Slack workspaces are a collection of public and private channels intended for larger group collaboration inside U-M Slack. Workspace Admins control who has access to join the workspace(s). Once a member has been added to the workspace, they can see and join any public channels and be added to private channels.
Workspaces are good for large units or departments that need five or more channels. For example, a department that wants a channel for every team in their unit or has multiple large distinct projects.
- Any member of U-M Slack can create a workspace.
- It is possible to belong to more than one Slack workspace.
- Direct messages are not workspace-specific, which means Slack members will see all of their direct messages in every workspace to which they belong.
- Workspace instances are maintained by the creator, but the U-M Slack Org Admins control the organizational-level U-M Slack Grid. Therefore, the overall U-M Slack Grid preferences take priority over workspace preferences.
Slack for Teaching
Slack can be used for synchronous and asynchronous class discussions, student group conversations, and more. One or more private channels in the Maize & Blue Slack workspace or a full private workspace may be appropriate for your instructional toolkit. Refer to Creating U-M Slack Workspaces for more information on creating a Slack workspace for your courses and Create a channel for information on creating a Slack channel for your courses. You can also enable Canvas notifications in U-M Slack.

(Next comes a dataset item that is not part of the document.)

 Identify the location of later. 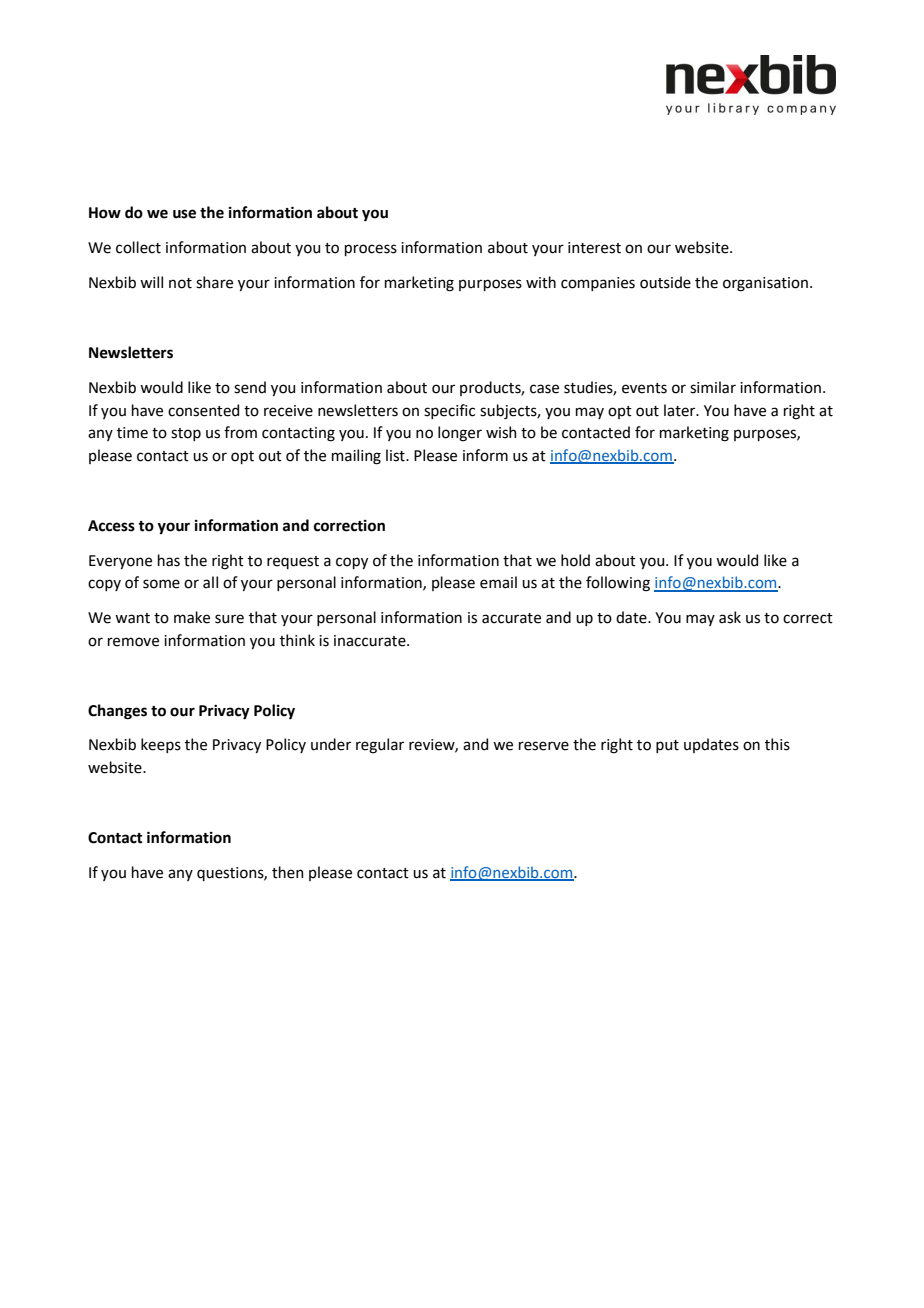
(681, 410).
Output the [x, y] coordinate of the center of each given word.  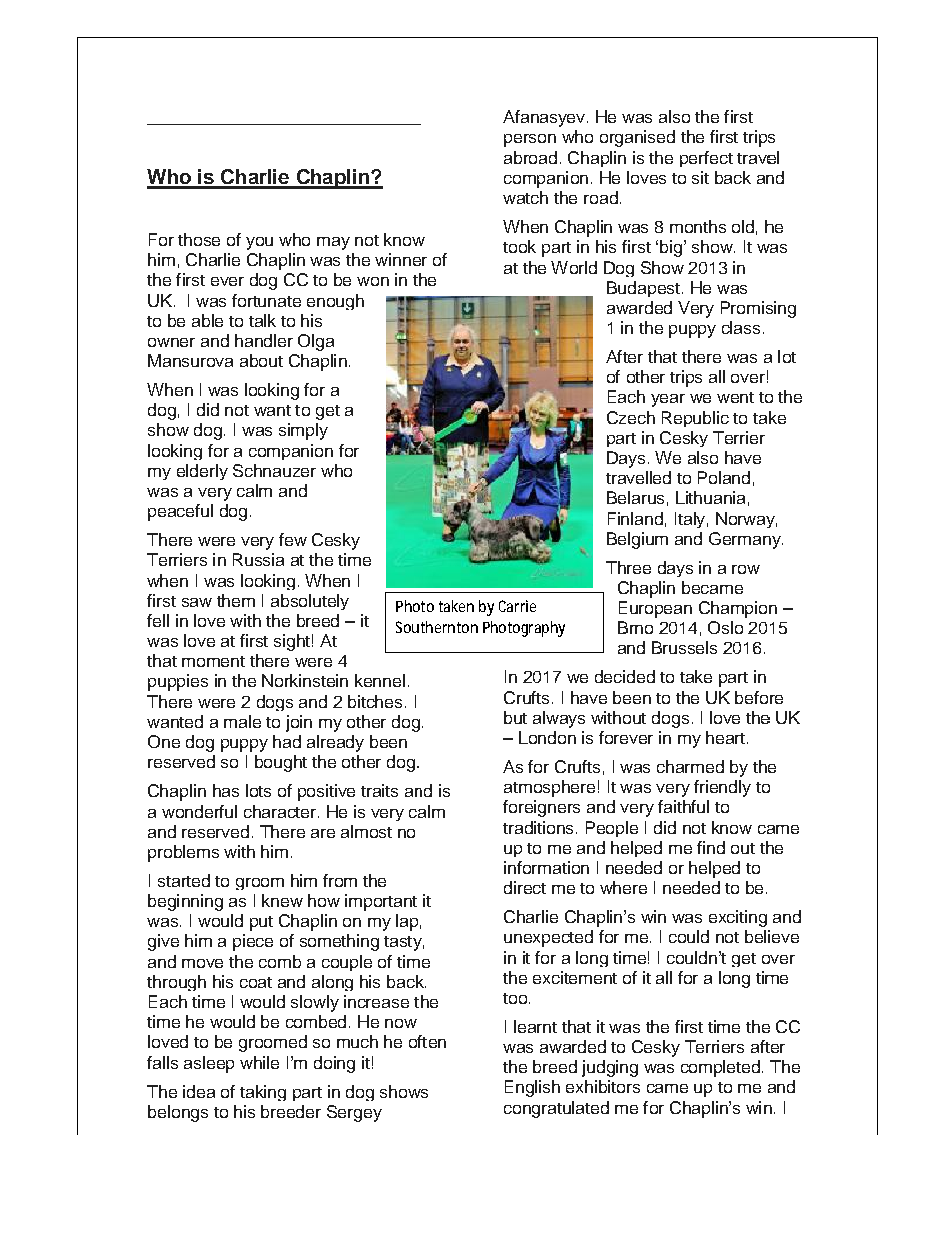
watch [525, 197]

- You may prefer one or more private channels if:
- You plan to use Slack minimally, such as for one or two discussions.
- You do not plan to create custom Slack emojis (custom emojis are not currently available to create in Maize & Blue).
- You do not plan to use/install apps or integrations with Slack.
- You may prefer to create a workspace if:
- You plan to use Slack robustly, such as for many discussions.
- You plan to create and use custom Slack emojis.
- You plan to install apps or integrations with Slack, such as GitHub, Asana, etc.